Pero si ampliamos el foco y abandonamos la ciencia ficción, puede que el recuerdo más inmediato que salte a nuestra mente sea el de El árbol de la vida de Terrence Malick (2011). Un título con el cual Interstellar comparte, amén de la magnética presencia de Jessica Chastain, su obsesión por las relaciones partenofiliares y sus grandes dosis de impostada grandilocuencia.
Impostada porque el planteamiento apocalíptico, las espesas diatribas astronómicas, los majestuosos planos del universo, la grave (otra vez) partitura de Zimmer, o las inacabables ecuaciones no son más que las 'benditas' trampas de Nolan, el señuelo necesario para captar nuestra atención y encerrarla en su jaula dorada.
EL VERDADERO MOTOR DE INTERSTELLAR
Cuando consigue poner nuestros ojos como platos, cuando logra que nos estrujemos las meninges pensando el agujeros de gusano y anomalías gravitacionales, cuando el nivel de épica y heroicidad se dispara, cuando sentados en la butaca se acelera nuestra respiración y se nos eriza la piel, ahí es cuando -con toda la pompa que hace de esta película un gigantesco espectáculo cinematográfico y no un arduo tratado de cosmología- Interstellar se ocupa de sentimientos básicos e universales.
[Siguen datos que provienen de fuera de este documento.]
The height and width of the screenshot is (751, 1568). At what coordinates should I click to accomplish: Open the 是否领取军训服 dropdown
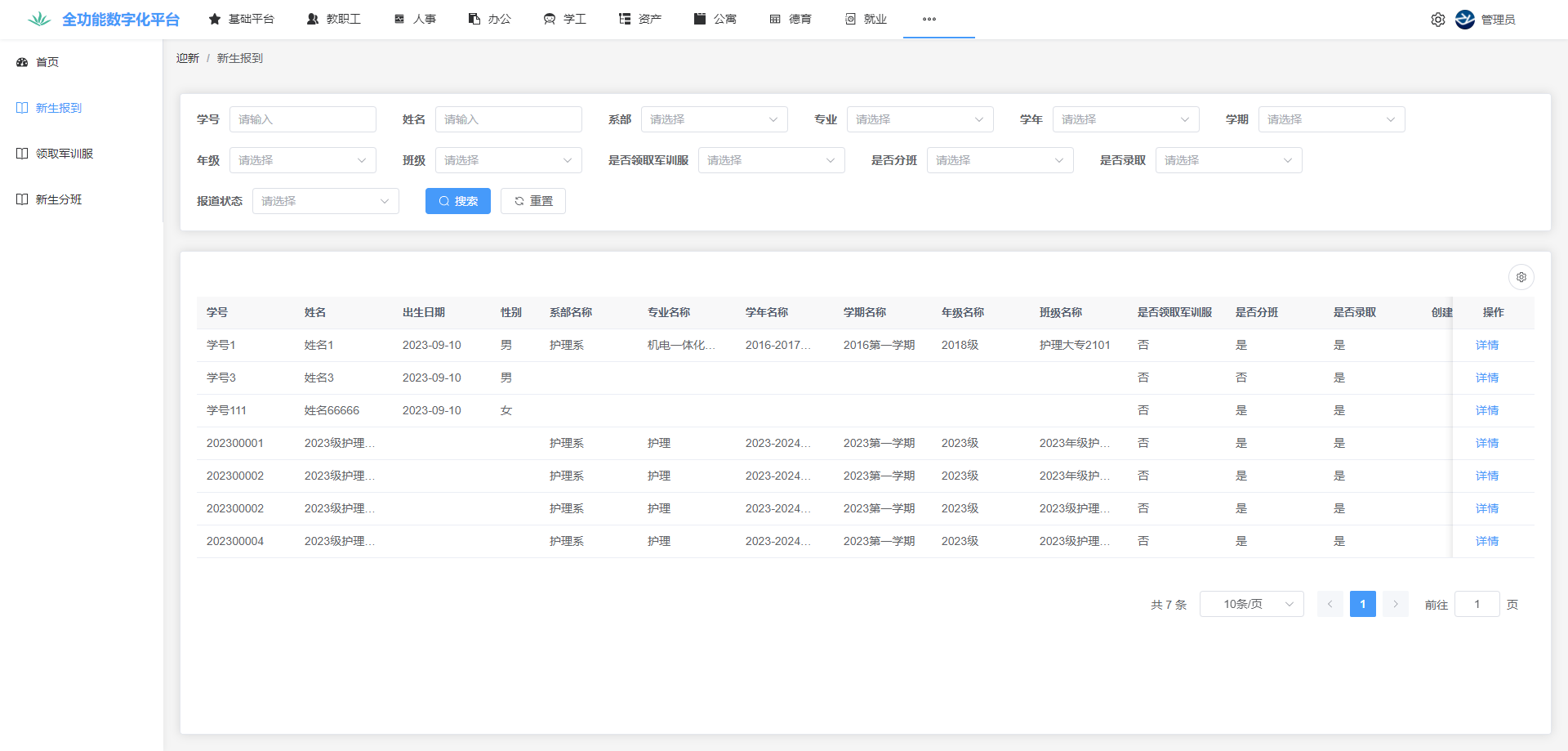pos(771,160)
El monólogo en el que Anne Hathaway defiende el amor como la única fuerza a nuestro alcance capaz de adentrarse en la cuarta dimensión ilustra a la perfección cuál es el verdadero motor de Intestellar. Un viaje emocional y emocionante, con un inmenso Matthew McConaughey, de la mano de un director que en su constante búsqueda de intensidad avanza siempre hacia el más difícil todavía sin saber cuándo dejar de expandir su criatura, cómo y cuándo cerrar el círculo. Nolan no sabe parar. Es, en todo caso, pecado más tolerable de quien hace cine mirando a las estrellas... y leyendo a Dylan Thomas.